According to Oman News Agency, net gas revenue fell to RO 1,296 million by the end of Q3 2025, showing a 4% decline from the RO 1,345 million recorded during the same quarter of 2024. This decrease is attributed to the Integrated Gas Company's revenue collection methodology. On the other hand, current revenue saw a 2% rise, totalling RO 2,449 million, an increase of RO 50 million from the same period in 2024.
Current expenditure was reported at RO 6,227 million by the end of Q3 2025, reflecting a 1% decrease from the previous year's RO 6,152 million. Development expenditure for ministries and government units reached RO 1,103 million, surpassing the allocated spending ceiling by 23% against a development budget of RO 900 million for 2025, driven by the accelerated execution of ongoing development projects.
Contribution and other expenses totaled RO 1,583 million, a 9% decrease from RO 1,731 million in 2024. Subsidy allocations included RO 378 million for the electricity sector, RO 424 million for the social protection system, and RO 55 million for oil products. Additionally, RO 300 million was allocated to the future debt obligations budget item.
Spending on social sectors and basic services reached RO 3,817 million, distributed as follows: 37% to the education sector, 26% each to the health sector and security and social welfare, and 11% to the housing sector. The Ministry of Finance settled over RO 1,225 million in dues to the private sector by the end of Q3 2025, ensuring settlements within five working days.

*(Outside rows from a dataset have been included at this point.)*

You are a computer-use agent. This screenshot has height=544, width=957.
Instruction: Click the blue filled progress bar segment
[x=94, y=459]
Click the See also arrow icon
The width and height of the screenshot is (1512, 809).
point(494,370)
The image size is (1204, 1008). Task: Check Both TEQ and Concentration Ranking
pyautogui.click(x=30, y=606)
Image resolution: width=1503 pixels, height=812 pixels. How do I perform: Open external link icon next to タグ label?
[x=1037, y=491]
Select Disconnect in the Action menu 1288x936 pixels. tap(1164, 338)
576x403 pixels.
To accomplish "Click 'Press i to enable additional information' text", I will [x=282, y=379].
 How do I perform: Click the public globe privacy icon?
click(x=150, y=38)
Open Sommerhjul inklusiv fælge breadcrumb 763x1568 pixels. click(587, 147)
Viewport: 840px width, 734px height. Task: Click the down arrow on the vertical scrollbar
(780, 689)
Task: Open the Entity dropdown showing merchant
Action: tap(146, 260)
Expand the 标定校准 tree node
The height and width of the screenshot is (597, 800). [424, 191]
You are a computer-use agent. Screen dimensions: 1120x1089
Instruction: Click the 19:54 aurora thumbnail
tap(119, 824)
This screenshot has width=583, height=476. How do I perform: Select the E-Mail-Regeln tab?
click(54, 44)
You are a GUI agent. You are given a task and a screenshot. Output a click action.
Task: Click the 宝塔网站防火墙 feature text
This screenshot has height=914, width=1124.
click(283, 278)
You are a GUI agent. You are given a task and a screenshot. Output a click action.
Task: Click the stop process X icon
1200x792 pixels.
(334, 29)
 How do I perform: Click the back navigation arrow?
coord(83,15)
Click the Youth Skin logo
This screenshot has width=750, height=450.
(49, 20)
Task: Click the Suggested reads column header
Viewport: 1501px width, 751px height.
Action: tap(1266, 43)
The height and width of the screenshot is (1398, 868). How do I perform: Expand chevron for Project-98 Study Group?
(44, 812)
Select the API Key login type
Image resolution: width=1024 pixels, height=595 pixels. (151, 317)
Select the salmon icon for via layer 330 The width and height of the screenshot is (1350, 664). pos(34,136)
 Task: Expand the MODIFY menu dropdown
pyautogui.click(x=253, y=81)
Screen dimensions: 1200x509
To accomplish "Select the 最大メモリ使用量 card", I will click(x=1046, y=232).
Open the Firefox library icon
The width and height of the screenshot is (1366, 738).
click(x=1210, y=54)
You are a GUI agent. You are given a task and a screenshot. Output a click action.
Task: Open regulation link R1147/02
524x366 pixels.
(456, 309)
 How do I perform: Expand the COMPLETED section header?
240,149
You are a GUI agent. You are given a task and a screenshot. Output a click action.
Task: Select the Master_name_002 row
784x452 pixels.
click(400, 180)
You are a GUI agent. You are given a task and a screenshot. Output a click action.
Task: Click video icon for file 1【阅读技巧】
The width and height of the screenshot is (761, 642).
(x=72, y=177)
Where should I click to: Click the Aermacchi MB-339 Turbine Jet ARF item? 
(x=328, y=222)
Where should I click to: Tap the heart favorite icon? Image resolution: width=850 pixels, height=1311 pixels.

Public debt stood at RO 14.7 billion by the end of Q3 2025, up from RO 14.4 billion at the same time in 2024. This increase is largely due to refinancing domestic debt instruments, proactive management of obligations due in Q4 2025, leveraging improved debt market conditions, and continued efforts to develop the domestic debt market through the issuance of sovereign sukuk and local development bonds.